(Saved entries)
##########
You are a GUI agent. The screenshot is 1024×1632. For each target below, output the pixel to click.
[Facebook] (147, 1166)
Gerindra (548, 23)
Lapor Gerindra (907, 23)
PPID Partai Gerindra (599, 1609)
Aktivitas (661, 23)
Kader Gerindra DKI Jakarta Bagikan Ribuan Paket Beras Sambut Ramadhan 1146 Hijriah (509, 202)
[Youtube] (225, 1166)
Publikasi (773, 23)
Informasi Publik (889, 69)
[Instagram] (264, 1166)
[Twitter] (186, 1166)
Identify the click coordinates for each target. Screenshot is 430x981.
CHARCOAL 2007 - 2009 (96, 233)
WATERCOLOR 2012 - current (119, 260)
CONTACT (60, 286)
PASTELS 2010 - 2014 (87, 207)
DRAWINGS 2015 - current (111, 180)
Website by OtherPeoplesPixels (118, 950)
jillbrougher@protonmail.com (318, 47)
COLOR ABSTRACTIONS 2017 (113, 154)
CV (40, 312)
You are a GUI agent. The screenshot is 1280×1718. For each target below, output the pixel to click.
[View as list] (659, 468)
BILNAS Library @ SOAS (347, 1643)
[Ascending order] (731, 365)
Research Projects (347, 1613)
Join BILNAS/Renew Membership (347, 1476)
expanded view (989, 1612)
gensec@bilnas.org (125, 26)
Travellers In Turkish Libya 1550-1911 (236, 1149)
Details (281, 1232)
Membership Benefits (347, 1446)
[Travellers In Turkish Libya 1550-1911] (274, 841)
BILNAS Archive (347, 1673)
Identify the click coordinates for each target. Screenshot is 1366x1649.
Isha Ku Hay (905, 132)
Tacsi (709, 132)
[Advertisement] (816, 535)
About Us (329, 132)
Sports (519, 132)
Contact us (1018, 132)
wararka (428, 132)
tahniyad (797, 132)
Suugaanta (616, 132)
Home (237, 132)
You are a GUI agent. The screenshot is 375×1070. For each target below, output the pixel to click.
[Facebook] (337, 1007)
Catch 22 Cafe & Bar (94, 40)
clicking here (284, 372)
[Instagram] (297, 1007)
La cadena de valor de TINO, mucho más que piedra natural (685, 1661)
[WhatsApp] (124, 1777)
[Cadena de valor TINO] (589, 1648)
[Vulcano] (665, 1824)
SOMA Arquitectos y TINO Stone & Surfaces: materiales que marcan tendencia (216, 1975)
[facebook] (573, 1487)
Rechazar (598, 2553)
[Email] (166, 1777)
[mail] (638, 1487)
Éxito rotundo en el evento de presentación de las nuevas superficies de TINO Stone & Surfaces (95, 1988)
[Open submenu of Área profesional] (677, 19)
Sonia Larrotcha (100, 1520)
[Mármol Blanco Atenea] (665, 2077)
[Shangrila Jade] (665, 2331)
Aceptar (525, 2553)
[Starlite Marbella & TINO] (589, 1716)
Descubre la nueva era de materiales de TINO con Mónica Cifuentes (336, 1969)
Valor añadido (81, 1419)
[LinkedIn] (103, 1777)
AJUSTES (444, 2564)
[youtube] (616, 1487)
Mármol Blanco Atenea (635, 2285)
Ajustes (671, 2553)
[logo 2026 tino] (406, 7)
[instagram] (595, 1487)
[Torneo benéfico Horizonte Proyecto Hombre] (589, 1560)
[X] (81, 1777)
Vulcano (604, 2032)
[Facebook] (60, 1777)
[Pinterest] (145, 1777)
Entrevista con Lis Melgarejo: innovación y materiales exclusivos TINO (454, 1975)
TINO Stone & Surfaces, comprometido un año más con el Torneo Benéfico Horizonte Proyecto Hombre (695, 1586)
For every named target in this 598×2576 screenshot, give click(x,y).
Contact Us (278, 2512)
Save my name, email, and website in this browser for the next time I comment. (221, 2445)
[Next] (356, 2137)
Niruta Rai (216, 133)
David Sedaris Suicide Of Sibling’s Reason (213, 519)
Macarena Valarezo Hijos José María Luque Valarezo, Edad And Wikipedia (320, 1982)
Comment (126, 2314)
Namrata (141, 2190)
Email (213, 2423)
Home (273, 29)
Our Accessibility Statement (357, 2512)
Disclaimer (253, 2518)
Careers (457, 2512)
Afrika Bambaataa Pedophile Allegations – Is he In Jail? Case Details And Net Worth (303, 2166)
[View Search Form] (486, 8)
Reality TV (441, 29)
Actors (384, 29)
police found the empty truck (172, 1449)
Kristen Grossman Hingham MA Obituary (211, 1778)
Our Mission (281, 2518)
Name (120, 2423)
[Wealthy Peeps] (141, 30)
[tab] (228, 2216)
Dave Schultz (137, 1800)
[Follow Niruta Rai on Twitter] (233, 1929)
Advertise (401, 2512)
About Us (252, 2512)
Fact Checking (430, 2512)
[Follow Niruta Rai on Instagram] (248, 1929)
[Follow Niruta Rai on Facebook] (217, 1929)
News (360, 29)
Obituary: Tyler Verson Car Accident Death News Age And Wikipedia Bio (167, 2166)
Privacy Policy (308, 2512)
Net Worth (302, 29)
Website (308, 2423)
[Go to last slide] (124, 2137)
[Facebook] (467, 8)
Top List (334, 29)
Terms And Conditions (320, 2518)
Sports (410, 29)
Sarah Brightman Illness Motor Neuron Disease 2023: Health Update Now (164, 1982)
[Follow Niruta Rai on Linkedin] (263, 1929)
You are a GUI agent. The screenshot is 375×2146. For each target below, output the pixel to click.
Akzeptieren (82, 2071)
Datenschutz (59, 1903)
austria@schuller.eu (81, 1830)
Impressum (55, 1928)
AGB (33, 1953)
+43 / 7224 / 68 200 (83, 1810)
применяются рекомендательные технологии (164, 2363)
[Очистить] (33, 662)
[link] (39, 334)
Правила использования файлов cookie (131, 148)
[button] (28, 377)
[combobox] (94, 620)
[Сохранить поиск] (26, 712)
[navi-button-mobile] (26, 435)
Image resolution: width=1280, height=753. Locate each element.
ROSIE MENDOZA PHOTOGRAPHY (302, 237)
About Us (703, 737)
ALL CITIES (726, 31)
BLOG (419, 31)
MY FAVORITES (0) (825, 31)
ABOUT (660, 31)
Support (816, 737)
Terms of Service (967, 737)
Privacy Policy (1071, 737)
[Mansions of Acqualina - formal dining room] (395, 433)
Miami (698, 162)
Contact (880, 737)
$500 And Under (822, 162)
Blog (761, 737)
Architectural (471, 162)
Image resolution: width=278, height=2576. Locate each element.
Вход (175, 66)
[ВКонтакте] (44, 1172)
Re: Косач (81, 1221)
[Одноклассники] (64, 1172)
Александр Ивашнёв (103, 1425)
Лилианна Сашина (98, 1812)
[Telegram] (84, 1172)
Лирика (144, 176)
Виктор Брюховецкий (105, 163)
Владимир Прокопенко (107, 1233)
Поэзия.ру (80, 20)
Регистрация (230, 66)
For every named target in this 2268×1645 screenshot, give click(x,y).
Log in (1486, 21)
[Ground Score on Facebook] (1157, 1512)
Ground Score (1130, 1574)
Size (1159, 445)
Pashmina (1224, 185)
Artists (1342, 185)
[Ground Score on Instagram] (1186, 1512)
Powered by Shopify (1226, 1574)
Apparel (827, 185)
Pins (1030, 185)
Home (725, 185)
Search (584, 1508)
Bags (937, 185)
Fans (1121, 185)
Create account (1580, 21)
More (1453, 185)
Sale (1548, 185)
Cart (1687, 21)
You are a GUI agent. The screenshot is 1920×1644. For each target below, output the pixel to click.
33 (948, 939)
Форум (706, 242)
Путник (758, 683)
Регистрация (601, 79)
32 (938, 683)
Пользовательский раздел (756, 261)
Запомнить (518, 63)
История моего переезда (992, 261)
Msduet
##########
» Exercise objective
Would you please repeat exactly the lines above, starting at the line with "[Instagram] (264, 1166)" and stopping at the line with "Screenshot is 1366x1649.", both included?

» Solution for this problem
[Instagram] (264, 1166)
[Twitter] (186, 1166)
Identify the click coordinates for each target. Screenshot is 430x981.
CHARCOAL 2007 - 2009 (96, 233)
WATERCOLOR 2012 - current (119, 260)
CONTACT (60, 286)
PASTELS 2010 - 2014 (87, 207)
DRAWINGS 2015 - current (111, 180)
Website by OtherPeoplesPixels (118, 950)
jillbrougher@protonmail.com (318, 47)
COLOR ABSTRACTIONS 2017 (113, 154)
CV (40, 312)
You are a GUI agent. The screenshot is 1280×1718. For each target below, output the pixel to click.
[View as list] (659, 468)
BILNAS Library @ SOAS (347, 1643)
[Ascending order] (731, 365)
Research Projects (347, 1613)
Join BILNAS/Renew Membership (347, 1476)
expanded view (989, 1612)
gensec@bilnas.org (125, 26)
Travellers In Turkish Libya 1550-1911 (236, 1149)
Details (281, 1232)
Membership Benefits (347, 1446)
[Travellers In Turkish Libya 1550-1911] (274, 841)
BILNAS Archive (347, 1673)
Identify the click coordinates for each target. Screenshot is 1366x1649.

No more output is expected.